§ Required work
**a.** Echo the passage from the Williams case summary word for word, starting at "State v. Daniel" and ending at "supervised release proceeding.".
**b.** According to the Williams case summary, what did the court in State v. Slagoski hold that a postsentencing contradictory psychiatric report based on old information does not constitute?

State v. Daniel Williams, 2001 WI App 155
For Williams: Adrienne M. Moore, SPD, Racine Trial
Issue: Whether the grant of a petition for supervised release (§ 980.08) can be vacated on the basis of a periodic re-examination report (§ 980.07) which is a mere assessment of the same information utilized during the supervised release proceeding.
Holding: A motion for relief from judgment, § 980.07, may be based on newly discovered evidence, § 805.13, ¶11; but:

¶16. There is absolutely no new information contained in the periodic re-examination report. The report is simply Dal Cerro’s assessment of pre-existing information, the same information utilized by Lytton [expert at § 980.08 proceeding]. Merely recycling and reformulating existing information into a new format does not generate new evidence. Newly discovered evidence does not include a ‘new appreciation of the importance of evidence previously known but not used.’ State v. Fosnow, 2001 WI App 2, ¶9, 240 Wis. 2d 699, 624 N.W.2d 883 (citation omitted).¶17. Our holding here is supported by a recent case, State v. Slagoski, 2001 WI App 112, where we held that the existence of a postsentencing contradictory psychiatric report, based on old information, does not constitute a new factor for purposes of sentence modification. Id. at ¶11. As we stated in Slagoski, a contradictory report merely confirms that mental health professionals will sometimes disagree on matters of diagnosis. Id. The State has failed to differentiate the psychiatric evidence available at the time of Lytton’s report from Dal Cerro’s report. Dal Cerro’s report was nothing more than the newly opined importance of existing evidence.

§ Given records
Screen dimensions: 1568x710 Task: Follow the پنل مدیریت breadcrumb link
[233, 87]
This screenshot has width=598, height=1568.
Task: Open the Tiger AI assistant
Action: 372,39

§ Solutions by task
**a.**
State v. Daniel Williams, 2001 WI App 155
For Williams: Adrienne M. Moore, SPD, Racine Trial
Issue: Whether the grant of a petition for supervised release (§ 980.08) can be vacated on the basis of a periodic re-examination report (§ 980.07) which is a mere assessment of the same information utilized during the supervised release proceeding.

**b.** A new factor for purposes of sentence modification.